A taxi in Calcutta (Kolkata) would be an Ambassador. In Bombay (Mumbai), it would be a Fiat.
For those who could afford cars, if they had a larger or a joint family, they owned an Ambassador. If they were from a nuclear family, it would have been a Fiat.
Company cars for official work would be Ambassadors. The private cars of the senior employees of these companies would be Fiats. And government cars were always Ambassadors.
While these are great for narration, they cannot hide the sad truth that government regulations led to a duopoly among these manufacturers.
From the comparisons above, you can see that the Ambassador and the Premier Padmini met India’s unique set of requirements (or necessities) in their own way.

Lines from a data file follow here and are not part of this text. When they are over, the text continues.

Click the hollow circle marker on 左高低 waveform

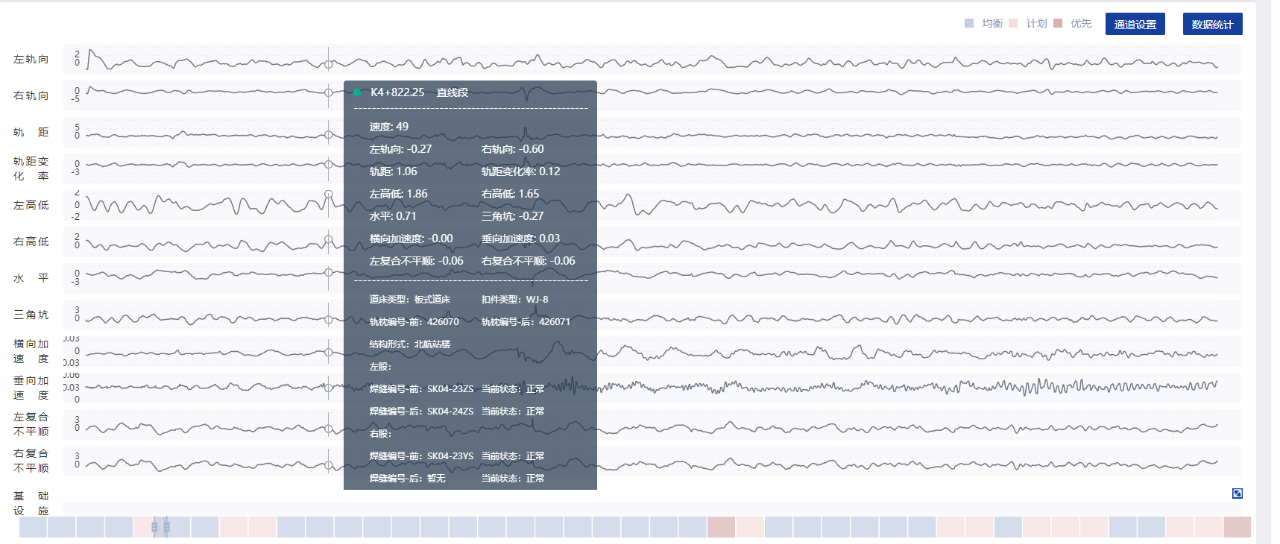pyautogui.click(x=328, y=193)
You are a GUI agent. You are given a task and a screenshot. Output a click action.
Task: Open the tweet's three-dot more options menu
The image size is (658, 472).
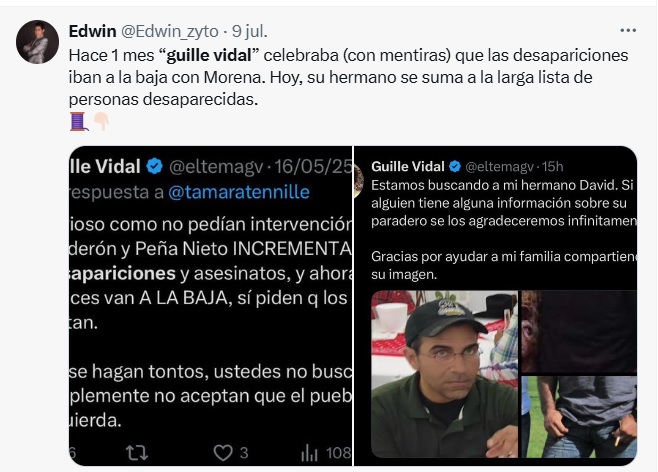(628, 31)
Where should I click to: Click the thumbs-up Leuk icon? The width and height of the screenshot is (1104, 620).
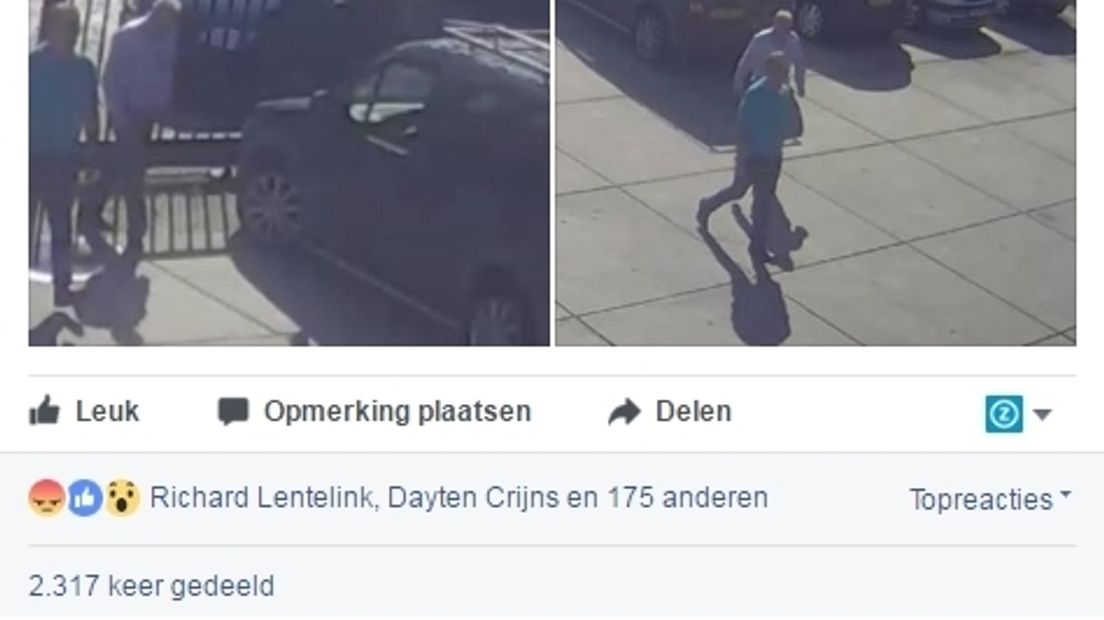pos(44,411)
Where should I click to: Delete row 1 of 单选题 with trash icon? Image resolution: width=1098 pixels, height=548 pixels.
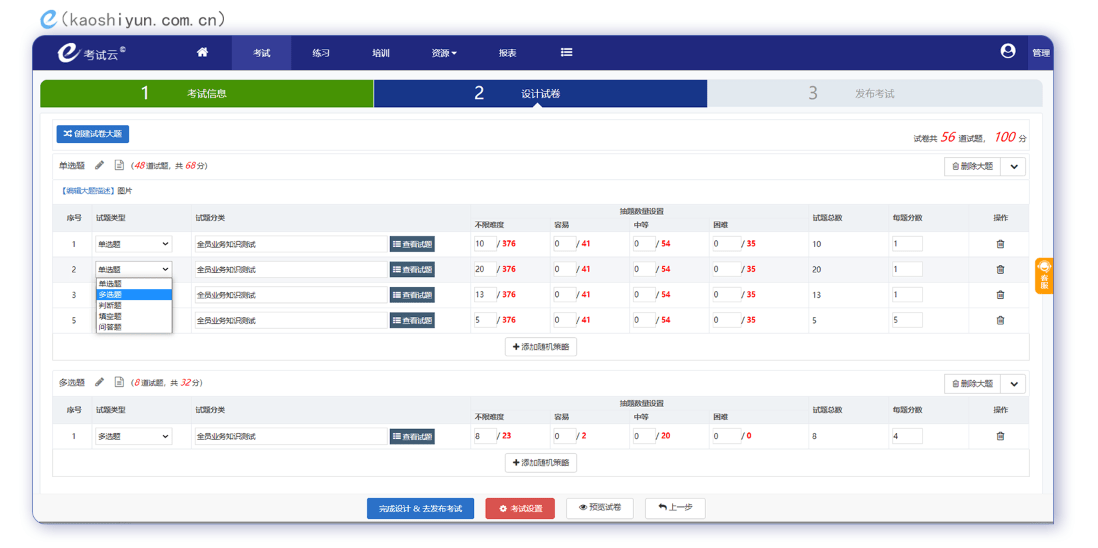coord(1000,244)
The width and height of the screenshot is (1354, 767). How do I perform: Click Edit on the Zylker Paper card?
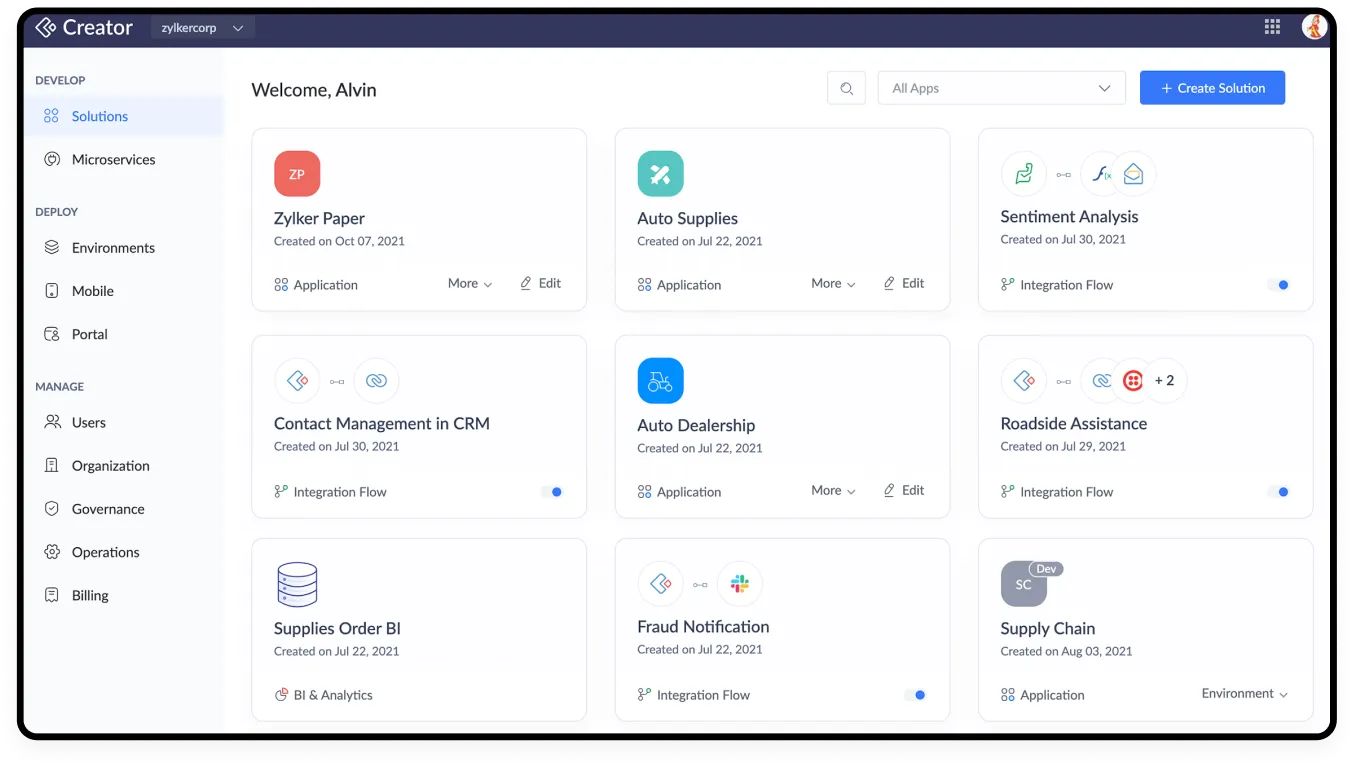541,284
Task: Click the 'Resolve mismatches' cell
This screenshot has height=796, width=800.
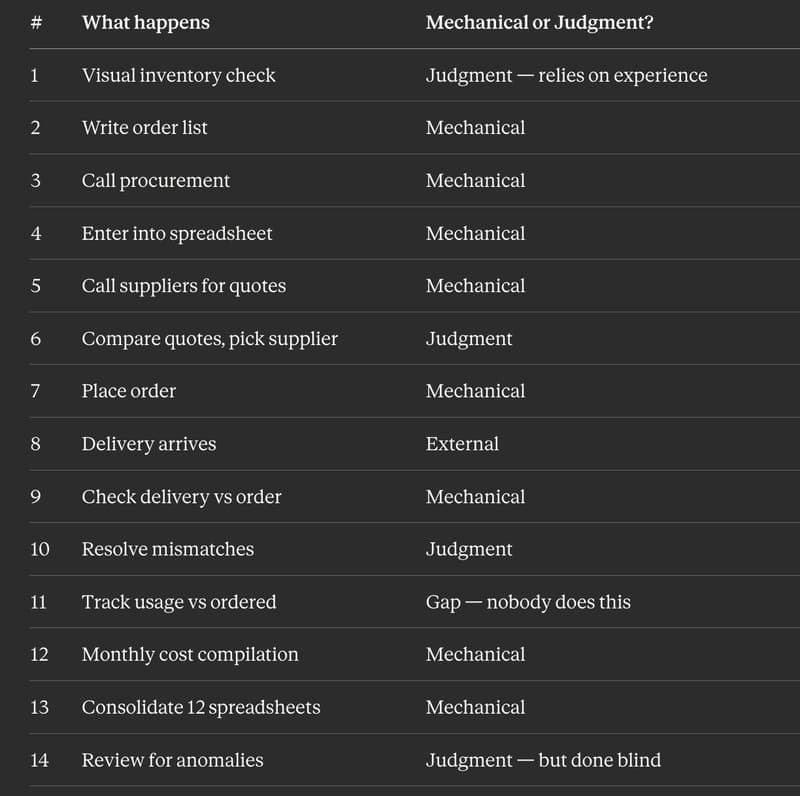Action: tap(167, 549)
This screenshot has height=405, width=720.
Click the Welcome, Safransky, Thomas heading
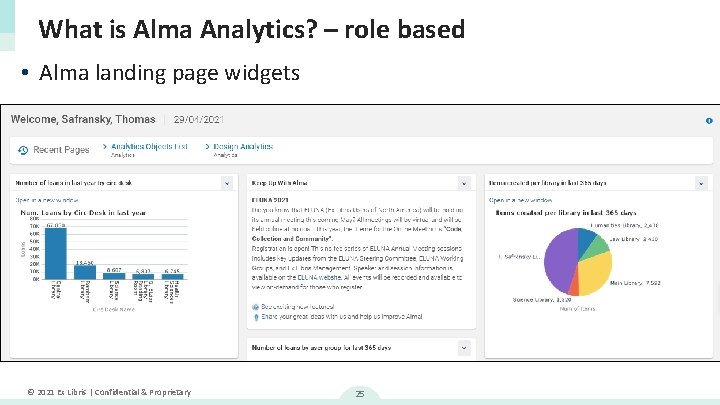click(x=83, y=119)
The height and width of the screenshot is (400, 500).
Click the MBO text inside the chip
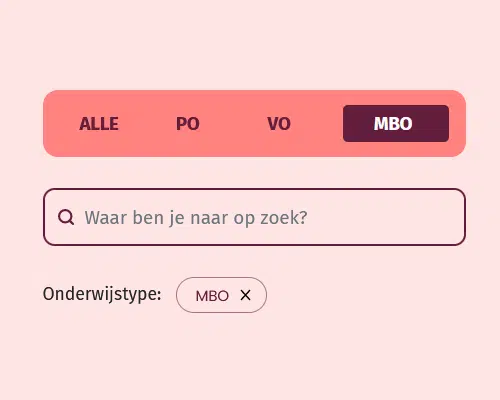click(212, 296)
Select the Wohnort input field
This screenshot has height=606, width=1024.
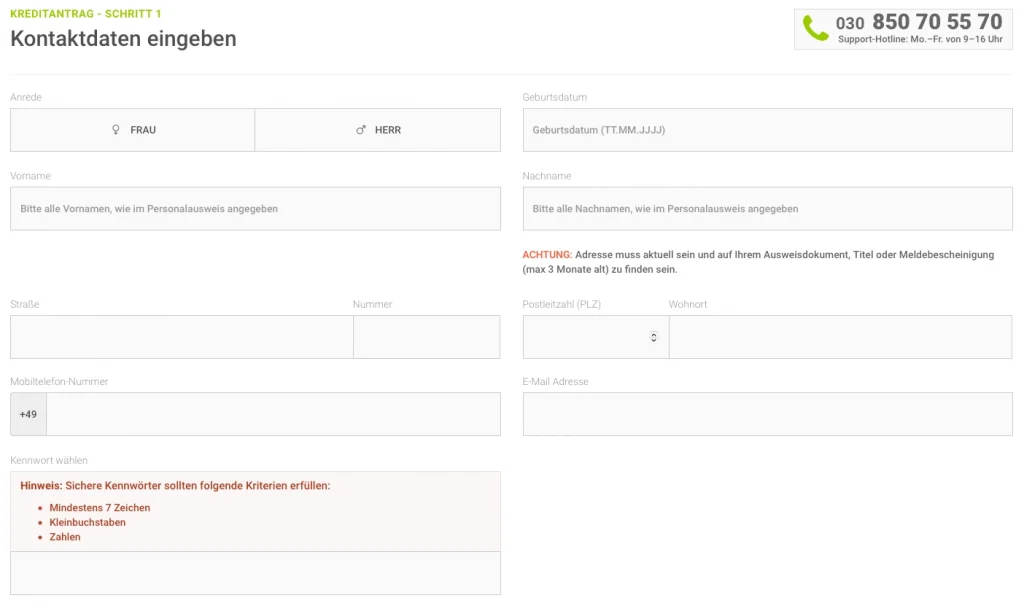coord(840,337)
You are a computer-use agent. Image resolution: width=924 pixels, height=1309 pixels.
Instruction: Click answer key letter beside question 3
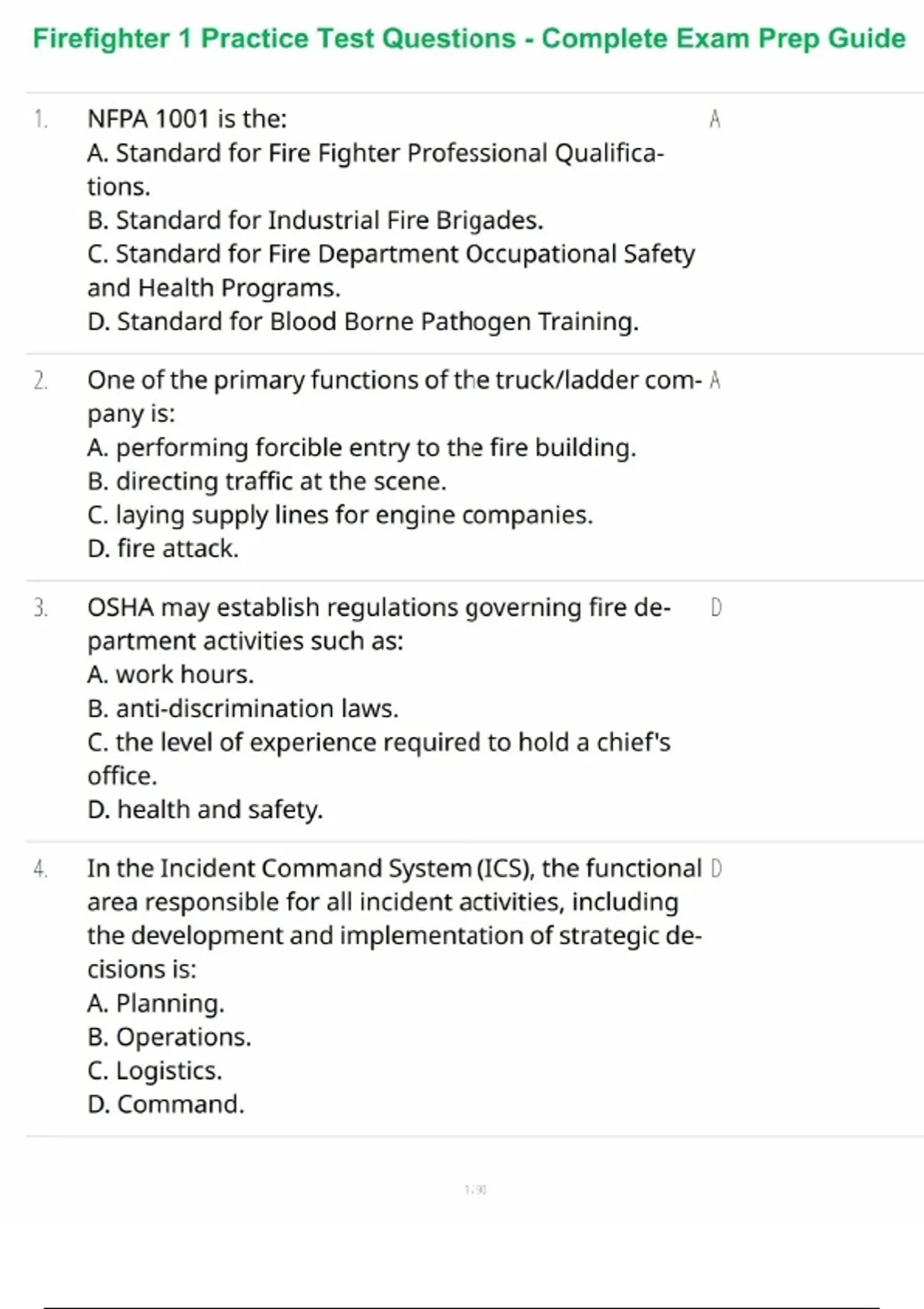click(x=715, y=608)
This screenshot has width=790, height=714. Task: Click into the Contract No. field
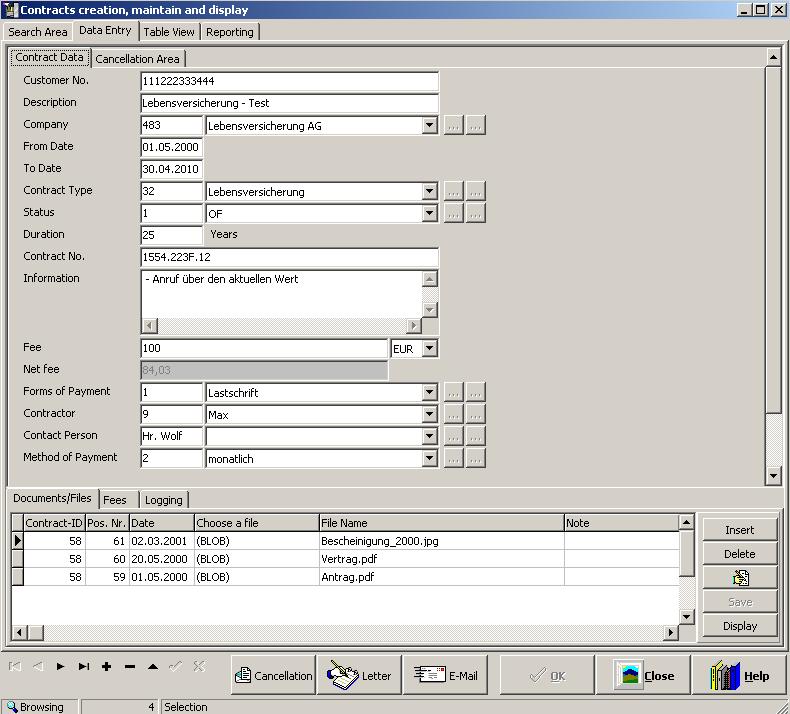(289, 257)
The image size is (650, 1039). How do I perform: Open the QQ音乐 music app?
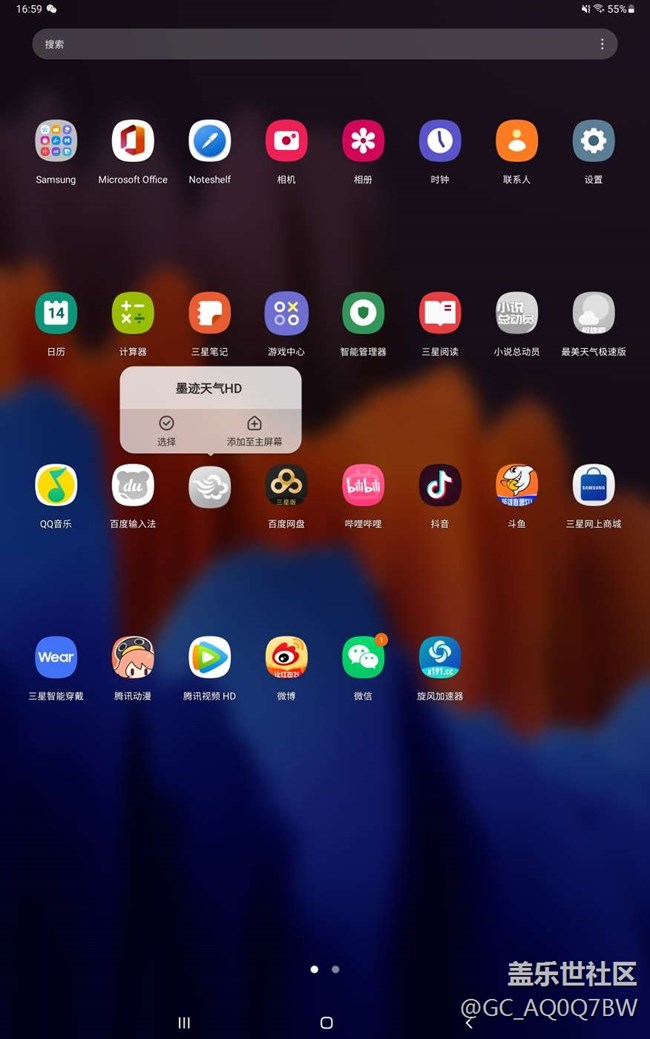click(x=56, y=486)
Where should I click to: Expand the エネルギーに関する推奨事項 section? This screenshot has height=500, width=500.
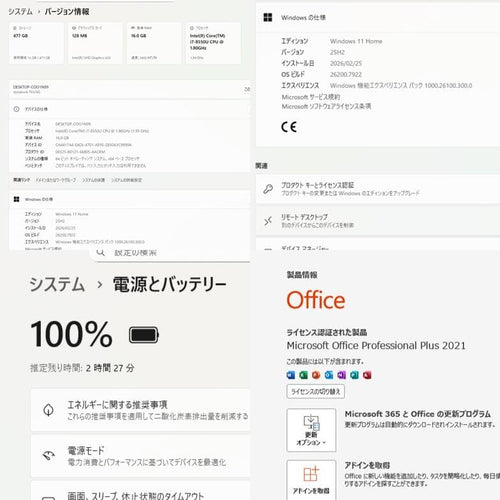pyautogui.click(x=140, y=410)
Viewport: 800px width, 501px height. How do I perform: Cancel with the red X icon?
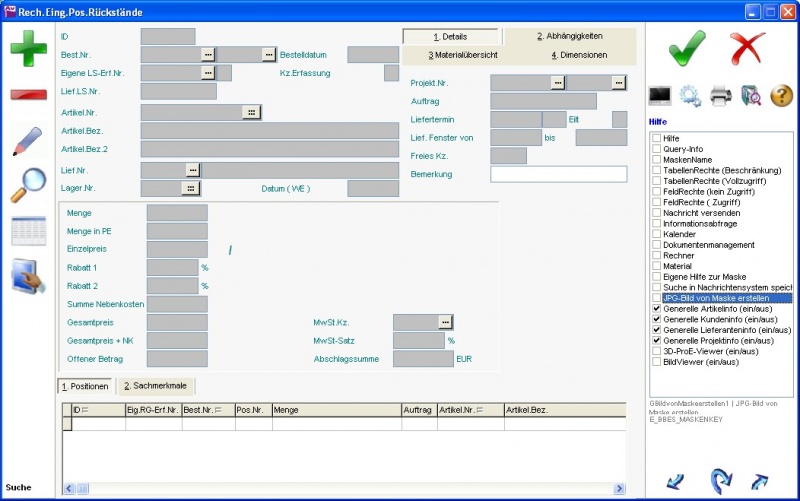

Both these cars were fairly simple in design and construction, but also rugged, ensuring they could survive the country’s universally poor roads and be repaired cheaply anywhere. I remember a personal story of the Ambassador from January 1988. There were 8 of us taking a cross-country trip for a family wedding. The car was loaded with stuff for the wedding – not just in the trunk but even on the overhead carrier. We were driving through an area that was under the planned submergence zone of a dam, which meant there was no road – just rocks and gravel for miles. Soon, a rock punctured the car’s oil pan. The driver was unnerved. He inspected the damage, took out his bar of washing soap and his handkerchief, beat them together into a ball with a spanner, and plugged the hole. This arrangement worked for over a month and hundreds of miles until the car returned to its original location.
There are unlimited stories of these cars’ ruggedness. While these are great for narration, they cannot hide the sad truth that government regulations led to a duopoly among these manufacturers. The Indian people suffered with poor quality vehicles and no recourse for any customer service. It wasn’t until 1983, when the Suzuki Alto was launched as the Maruti 800, that Indians could access a better, more modern vehicle.
Today, the Indian automotive industry is one of the most competitive in the world, with almost all leading global brands present. The new generation of Indians would never see an Ambassador or a Padmini, but their role in putting the country on wheels is undeniable.